Patients with Ollier's disease and Maffucci syndrome have a significantly increased risk of developing conventional central chondrosarcoma, which arises from the malignant transformation of their benign enchondromas. Somatic mutations in Isocitrate Dehydrogenase 1 and 2 (IDH1/IDH2) genes are highly prevalent in enchondromas and conventional central chondrosarcomas, including those associated with Ollier's disease and Maffucci syndrome. These mutations are considered early oncogenic drivers in chondrosarcoma development.

Option A (TP53) is a tumor suppressor gene involved in many cancers but not specifically linked to enchondromatoses.

Option B (EXT1/EXT2) mutations are associated with Hereditary Multiple Exostoses (HME) and secondary peripheral chondrosarcoma, not Ollier's disease.

Option D (H3F3B) mutations are associated with clear cell chondrosarcoma.

Option E (SMAD4) is associated with juvenile polyposis syndrome and other gastrointestinal cancers.

Correct Answer: C

Follow-up for resected chondrosarcoma, especially Grade 2 or higher, requires diligent surveillance for both local recurrence and distant metastases. The lungs are the most common site of metastasis for chondrosarcoma. Therefore, a combination of local imaging (MRI of the surgical site) and chest imaging (CT is more sensitive than X-ray for detecting lung metastases) is standard. This surveillance is typically performed every 6-12 months for 5-10 years, depending on the tumor grade and initial staging.

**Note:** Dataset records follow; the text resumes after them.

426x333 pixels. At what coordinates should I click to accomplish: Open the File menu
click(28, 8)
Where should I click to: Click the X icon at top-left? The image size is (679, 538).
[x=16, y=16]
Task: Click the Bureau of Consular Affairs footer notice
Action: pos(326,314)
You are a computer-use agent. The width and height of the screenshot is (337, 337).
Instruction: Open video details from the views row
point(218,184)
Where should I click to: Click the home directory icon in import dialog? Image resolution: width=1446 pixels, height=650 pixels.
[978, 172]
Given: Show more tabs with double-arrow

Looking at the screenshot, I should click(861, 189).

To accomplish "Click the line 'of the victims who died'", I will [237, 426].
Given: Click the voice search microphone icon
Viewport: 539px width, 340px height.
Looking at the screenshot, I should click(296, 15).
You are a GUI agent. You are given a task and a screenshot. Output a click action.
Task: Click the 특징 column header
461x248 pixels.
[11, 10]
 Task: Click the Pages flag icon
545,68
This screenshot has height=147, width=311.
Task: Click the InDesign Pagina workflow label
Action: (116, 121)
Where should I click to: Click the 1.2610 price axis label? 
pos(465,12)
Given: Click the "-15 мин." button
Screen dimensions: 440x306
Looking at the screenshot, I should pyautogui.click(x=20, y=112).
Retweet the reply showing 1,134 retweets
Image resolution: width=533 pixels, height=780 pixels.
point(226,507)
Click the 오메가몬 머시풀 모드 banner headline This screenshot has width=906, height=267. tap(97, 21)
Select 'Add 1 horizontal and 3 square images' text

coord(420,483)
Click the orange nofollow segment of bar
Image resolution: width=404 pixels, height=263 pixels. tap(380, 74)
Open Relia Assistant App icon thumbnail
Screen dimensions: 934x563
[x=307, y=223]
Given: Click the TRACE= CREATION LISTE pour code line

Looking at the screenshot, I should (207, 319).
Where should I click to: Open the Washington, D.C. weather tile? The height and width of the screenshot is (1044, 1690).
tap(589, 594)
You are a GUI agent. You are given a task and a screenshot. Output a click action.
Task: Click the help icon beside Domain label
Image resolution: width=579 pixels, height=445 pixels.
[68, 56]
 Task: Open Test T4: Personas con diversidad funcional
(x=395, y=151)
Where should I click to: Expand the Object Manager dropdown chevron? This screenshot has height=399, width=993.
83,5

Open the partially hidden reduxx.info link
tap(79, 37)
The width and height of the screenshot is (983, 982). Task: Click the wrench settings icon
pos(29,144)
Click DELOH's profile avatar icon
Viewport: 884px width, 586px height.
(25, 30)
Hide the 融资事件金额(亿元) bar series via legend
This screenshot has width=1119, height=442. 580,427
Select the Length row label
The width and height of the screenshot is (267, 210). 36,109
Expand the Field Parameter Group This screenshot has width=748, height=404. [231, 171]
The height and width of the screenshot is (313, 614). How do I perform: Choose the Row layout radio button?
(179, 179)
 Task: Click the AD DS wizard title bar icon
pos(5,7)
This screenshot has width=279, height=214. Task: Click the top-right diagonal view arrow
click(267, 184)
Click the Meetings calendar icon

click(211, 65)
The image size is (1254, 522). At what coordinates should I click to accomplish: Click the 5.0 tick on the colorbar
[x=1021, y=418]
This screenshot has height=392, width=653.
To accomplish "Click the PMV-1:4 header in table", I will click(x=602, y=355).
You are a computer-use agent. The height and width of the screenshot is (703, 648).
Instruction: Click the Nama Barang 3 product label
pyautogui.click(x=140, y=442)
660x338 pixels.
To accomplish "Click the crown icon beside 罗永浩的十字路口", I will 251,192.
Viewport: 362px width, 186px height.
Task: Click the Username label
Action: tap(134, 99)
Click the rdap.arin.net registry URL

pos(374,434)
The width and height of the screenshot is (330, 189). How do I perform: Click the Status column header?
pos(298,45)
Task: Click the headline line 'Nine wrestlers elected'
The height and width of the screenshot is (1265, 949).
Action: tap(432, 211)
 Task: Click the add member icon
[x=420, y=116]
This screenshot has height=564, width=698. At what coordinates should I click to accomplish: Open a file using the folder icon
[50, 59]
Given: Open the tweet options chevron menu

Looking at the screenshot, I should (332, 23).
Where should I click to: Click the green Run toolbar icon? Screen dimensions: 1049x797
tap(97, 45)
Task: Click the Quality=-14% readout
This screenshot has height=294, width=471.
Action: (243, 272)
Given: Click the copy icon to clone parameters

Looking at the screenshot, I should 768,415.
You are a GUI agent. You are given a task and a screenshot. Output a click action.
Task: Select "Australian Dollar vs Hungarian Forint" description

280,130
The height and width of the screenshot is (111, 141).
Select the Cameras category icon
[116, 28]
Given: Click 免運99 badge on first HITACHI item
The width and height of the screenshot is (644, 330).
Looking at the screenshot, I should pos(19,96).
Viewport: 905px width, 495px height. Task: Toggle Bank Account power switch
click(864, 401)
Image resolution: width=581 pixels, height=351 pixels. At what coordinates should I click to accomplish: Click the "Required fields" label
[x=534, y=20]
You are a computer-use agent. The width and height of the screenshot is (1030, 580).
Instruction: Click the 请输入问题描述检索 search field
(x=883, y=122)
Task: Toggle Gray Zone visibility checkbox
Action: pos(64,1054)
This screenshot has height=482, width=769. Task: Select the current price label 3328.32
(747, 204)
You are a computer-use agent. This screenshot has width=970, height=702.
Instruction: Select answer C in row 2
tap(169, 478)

Option A (No further imaging) is negligent for a malignant tumor.

Option B (Annual chest X-ray) is insufficient as X-rays have lower sensitivity for small lung nodules compared to CT.

Option D (Bone scintigraphy annually indefinitely) is not the primary modality for detecting local recurrence or lung metastases, though it can be used for bone metastases.

Option E (CT scan of the abdomen and pelvis) might be included for very large axial tumors, but chest CT is paramount for lung metastases, and abdomen/pelvis alone is insufficient.

Correct Answer: C

The biggest challenge in treating sacral chondrosarcomas, especially large, destructive, or high-grade lesions, is achieving wide surgical margins without causing unacceptable neurological deficits (e.g., permanent bowel/bladder dysfunction, severe lower extremity weakness). The complex anatomy of the sacrum, with its close proximity to vital neurovascular structures and the spinal cord, makes radical resection extremely difficult. This often leads to marginal or intralesional excisions, which are associated with high local recurrence rates.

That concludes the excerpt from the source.